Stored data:

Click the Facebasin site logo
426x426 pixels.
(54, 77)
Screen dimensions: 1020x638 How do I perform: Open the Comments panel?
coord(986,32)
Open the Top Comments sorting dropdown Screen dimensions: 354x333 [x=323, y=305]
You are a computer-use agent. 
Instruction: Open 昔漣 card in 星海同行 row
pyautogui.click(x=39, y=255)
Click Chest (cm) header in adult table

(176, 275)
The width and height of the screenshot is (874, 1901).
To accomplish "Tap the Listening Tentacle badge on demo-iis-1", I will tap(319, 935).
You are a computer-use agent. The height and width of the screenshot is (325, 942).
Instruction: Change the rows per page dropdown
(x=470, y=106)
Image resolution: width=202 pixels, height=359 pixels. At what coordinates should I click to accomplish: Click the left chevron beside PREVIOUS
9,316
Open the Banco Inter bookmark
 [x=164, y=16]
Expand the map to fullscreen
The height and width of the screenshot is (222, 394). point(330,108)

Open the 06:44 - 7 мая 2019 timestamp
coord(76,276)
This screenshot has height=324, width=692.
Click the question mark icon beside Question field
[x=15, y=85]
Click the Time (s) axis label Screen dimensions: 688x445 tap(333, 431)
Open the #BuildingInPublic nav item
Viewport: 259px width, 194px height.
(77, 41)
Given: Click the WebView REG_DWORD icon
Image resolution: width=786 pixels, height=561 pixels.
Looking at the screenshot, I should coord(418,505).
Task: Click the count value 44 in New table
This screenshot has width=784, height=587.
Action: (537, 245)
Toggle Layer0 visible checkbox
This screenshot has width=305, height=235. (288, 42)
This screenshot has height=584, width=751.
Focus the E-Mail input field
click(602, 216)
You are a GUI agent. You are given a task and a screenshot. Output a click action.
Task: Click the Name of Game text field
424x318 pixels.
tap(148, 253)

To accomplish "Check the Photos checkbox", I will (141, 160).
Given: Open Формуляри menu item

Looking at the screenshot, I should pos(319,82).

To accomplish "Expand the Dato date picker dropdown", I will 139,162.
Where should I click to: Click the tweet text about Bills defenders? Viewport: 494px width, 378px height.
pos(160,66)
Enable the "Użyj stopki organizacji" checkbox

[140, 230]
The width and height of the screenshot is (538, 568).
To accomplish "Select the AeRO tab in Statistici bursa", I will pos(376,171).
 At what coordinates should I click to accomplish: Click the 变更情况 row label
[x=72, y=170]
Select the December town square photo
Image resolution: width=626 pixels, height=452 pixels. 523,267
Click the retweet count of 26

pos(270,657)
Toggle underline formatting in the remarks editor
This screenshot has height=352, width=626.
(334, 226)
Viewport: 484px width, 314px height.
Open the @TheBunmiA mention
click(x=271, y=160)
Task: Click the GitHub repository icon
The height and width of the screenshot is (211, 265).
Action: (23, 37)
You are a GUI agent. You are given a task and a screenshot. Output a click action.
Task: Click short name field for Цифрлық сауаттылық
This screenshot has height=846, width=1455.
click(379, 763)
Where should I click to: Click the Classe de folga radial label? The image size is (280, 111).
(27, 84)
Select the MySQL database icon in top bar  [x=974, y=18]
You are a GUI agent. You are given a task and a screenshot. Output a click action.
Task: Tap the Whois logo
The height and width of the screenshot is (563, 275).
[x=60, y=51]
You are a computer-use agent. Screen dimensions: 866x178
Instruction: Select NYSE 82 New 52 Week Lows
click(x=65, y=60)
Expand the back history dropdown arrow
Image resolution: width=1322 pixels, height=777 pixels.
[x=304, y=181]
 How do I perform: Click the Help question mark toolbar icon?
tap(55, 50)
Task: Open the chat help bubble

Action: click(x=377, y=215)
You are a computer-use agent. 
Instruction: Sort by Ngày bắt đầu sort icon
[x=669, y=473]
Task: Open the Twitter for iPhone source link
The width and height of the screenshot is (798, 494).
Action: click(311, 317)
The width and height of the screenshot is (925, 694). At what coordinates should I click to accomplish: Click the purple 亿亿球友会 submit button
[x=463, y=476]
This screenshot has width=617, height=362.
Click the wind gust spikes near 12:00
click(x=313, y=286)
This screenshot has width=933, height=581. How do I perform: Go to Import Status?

**Required action:**
Restate every entry exactly. Leave nothing out.

**Task answer:**
Click the Facebasin site logo
426x426 pixels.
(54, 77)
Screen dimensions: 1020x638 How do I perform: Open the Comments panel?
coord(986,32)
Open the Top Comments sorting dropdown Screen dimensions: 354x333 [x=323, y=305]
You are a computer-use agent. 
Instruction: Open 昔漣 card in 星海同行 row
pyautogui.click(x=39, y=255)
Click Chest (cm) header in adult table

(176, 275)
The width and height of the screenshot is (874, 1901).
To accomplish "Tap the Listening Tentacle badge on demo-iis-1", I will tap(319, 935).
You are a computer-use agent. The height and width of the screenshot is (325, 942).
Instruction: Change the rows per page dropdown
(x=470, y=106)
Image resolution: width=202 pixels, height=359 pixels. At what coordinates should I click to accomplish: Click the left chevron beside PREVIOUS
9,316
Open the Banco Inter bookmark
 [x=164, y=16]
Expand the map to fullscreen
The height and width of the screenshot is (222, 394). point(330,108)

Open the 06:44 - 7 мая 2019 timestamp
coord(76,276)
This screenshot has height=324, width=692.
Click the question mark icon beside Question field
[x=15, y=85]
Click the Time (s) axis label Screen dimensions: 688x445 tap(333, 431)
Open the #BuildingInPublic nav item
Viewport: 259px width, 194px height.
(77, 41)
Given: Click the WebView REG_DWORD icon
Image resolution: width=786 pixels, height=561 pixels.
Looking at the screenshot, I should coord(418,505).
Task: Click the count value 44 in New table
This screenshot has width=784, height=587.
Action: (537, 245)
Toggle Layer0 visible checkbox
This screenshot has width=305, height=235. (288, 42)
This screenshot has height=584, width=751.
Focus the E-Mail input field
click(602, 216)
You are a GUI agent. You are given a task and a screenshot. Output a click action.
Task: Click the Name of Game text field
424x318 pixels.
tap(148, 253)

To accomplish "Check the Photos checkbox", I will (141, 160).
Given: Open Формуляри menu item

Looking at the screenshot, I should pos(319,82).

To accomplish "Expand the Dato date picker dropdown", I will 139,162.
Where should I click to: Click the tweet text about Bills defenders? Viewport: 494px width, 378px height.
pos(160,66)
Enable the "Użyj stopki organizacji" checkbox

[140, 230]
The width and height of the screenshot is (538, 568).
To accomplish "Select the AeRO tab in Statistici bursa", I will pos(376,171).
 At what coordinates should I click to accomplish: Click the 变更情况 row label
[x=72, y=170]
Select the December town square photo
Image resolution: width=626 pixels, height=452 pixels. 523,267
Click the retweet count of 26

pos(270,657)
Toggle underline formatting in the remarks editor
This screenshot has height=352, width=626.
(334, 226)
Viewport: 484px width, 314px height.
Open the @TheBunmiA mention
click(x=271, y=160)
Task: Click the GitHub repository icon
The height and width of the screenshot is (211, 265).
Action: (23, 37)
You are a GUI agent. You are given a task and a screenshot. Output a click action.
Task: Click short name field for Цифрлық сауаттылық
This screenshot has height=846, width=1455.
click(379, 763)
Where should I click to: Click the Classe de folga radial label? The image size is (280, 111).
(27, 84)
Select the MySQL database icon in top bar  [x=974, y=18]
You are a GUI agent. You are given a task and a screenshot. Output a click action.
Task: Tap the Whois logo
The height and width of the screenshot is (563, 275).
[x=60, y=51]
You are a computer-use agent. Screen dimensions: 866x178
Instruction: Select NYSE 82 New 52 Week Lows
click(x=65, y=60)
Expand the back history dropdown arrow
Image resolution: width=1322 pixels, height=777 pixels.
[x=304, y=181]
 How do I perform: Click the Help question mark toolbar icon?
tap(55, 50)
Task: Open the chat help bubble

Action: click(x=377, y=215)
You are a computer-use agent. 
Instruction: Sort by Ngày bắt đầu sort icon
[x=669, y=473]
Task: Open the Twitter for iPhone source link
The width and height of the screenshot is (798, 494).
Action: click(311, 317)
The width and height of the screenshot is (925, 694). At what coordinates should I click to accomplish: Click the purple 亿亿球友会 submit button
[x=463, y=476]
This screenshot has width=617, height=362.
Click the wind gust spikes near 12:00
click(x=313, y=286)
This screenshot has width=933, height=581. How do I perform: Go to Import Status?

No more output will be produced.